**AVAILABLE DATA**.
** BEGIN **
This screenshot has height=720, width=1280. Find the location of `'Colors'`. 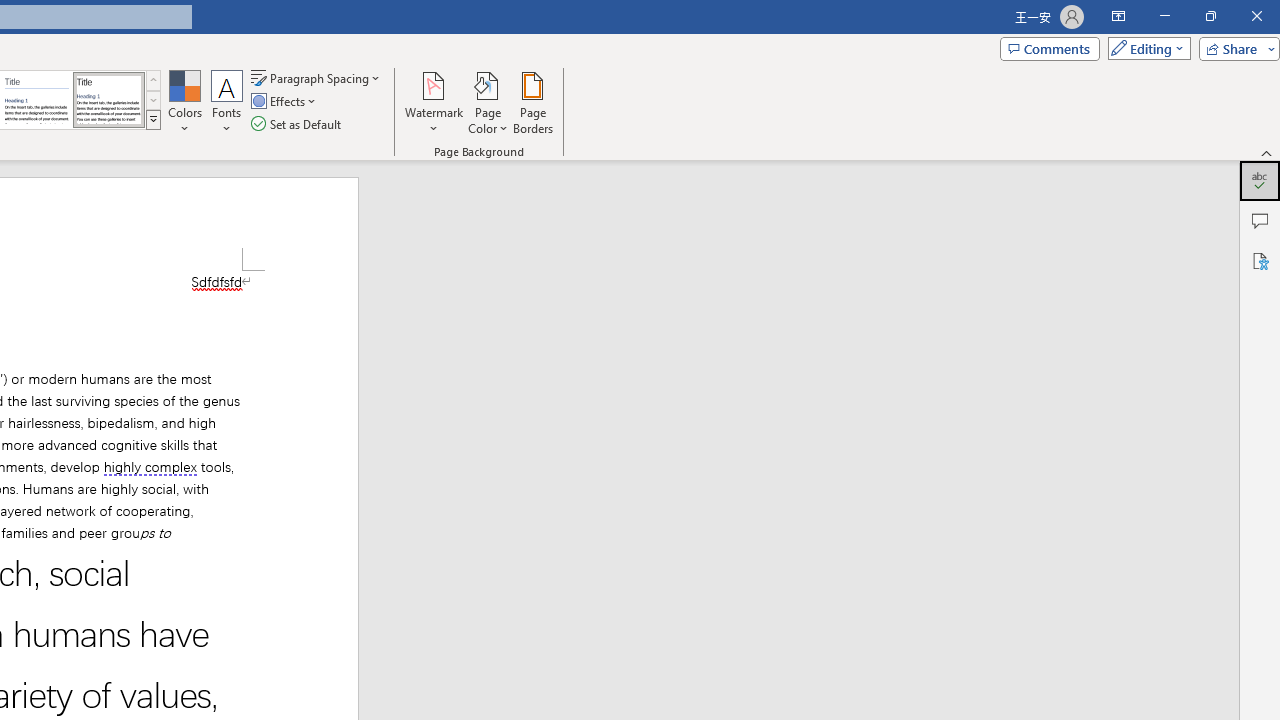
** END **
** BEGIN **
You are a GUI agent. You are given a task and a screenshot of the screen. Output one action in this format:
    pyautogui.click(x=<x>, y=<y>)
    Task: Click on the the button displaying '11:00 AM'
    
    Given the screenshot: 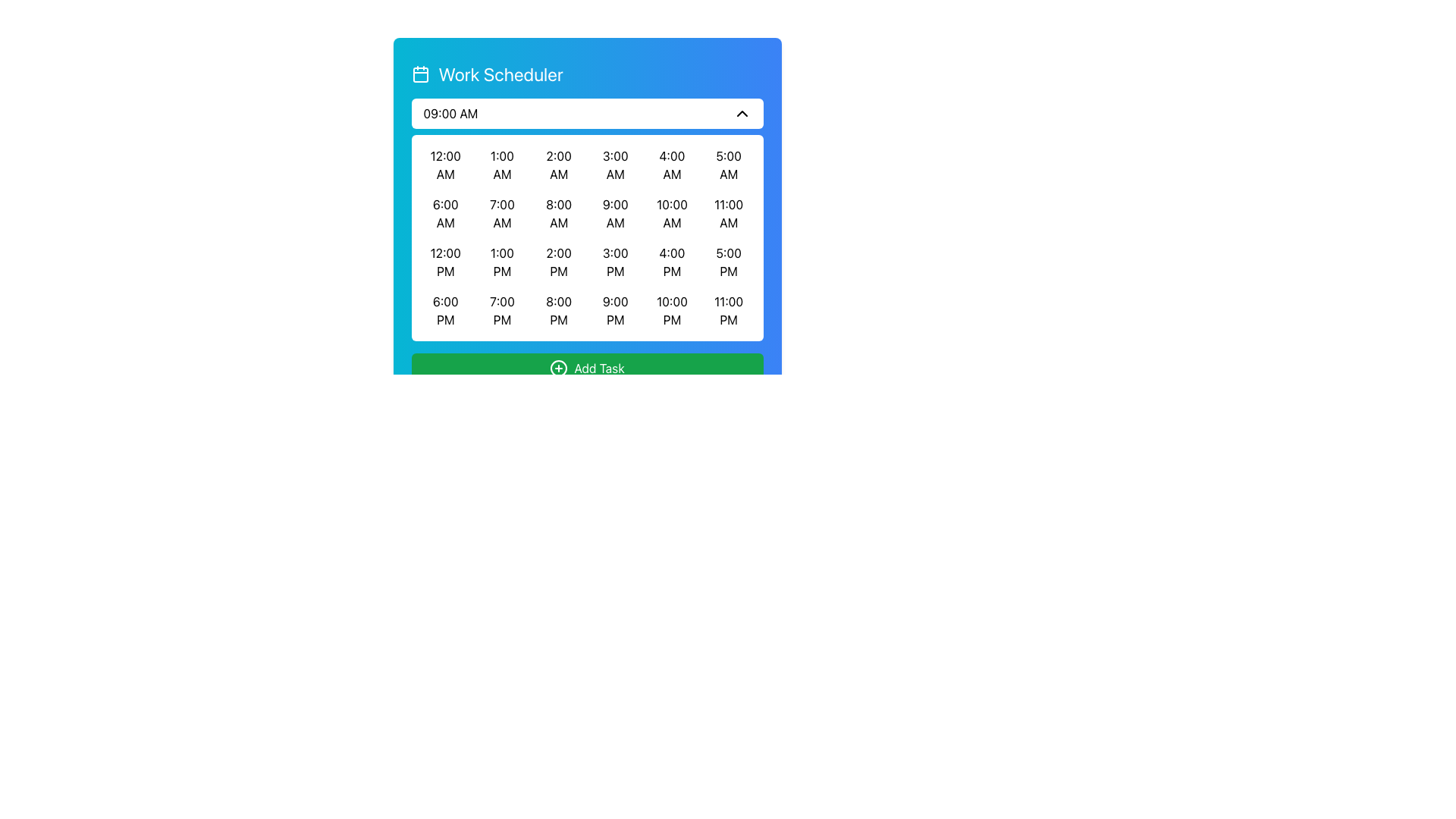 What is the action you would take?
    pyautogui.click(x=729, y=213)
** END **
Repeat the rows from the line with "You are a GUI" to the line with "Task: Click on", character for character and nothing else.

**ANSWER TO THIS PROBLEM**.
You are a GUI agent. You are given a task and a screenshot of the screen. Output one action in this format:
    pyautogui.click(x=<x>, y=<y>)
    Task: Click on the the button displaying '11:00 AM'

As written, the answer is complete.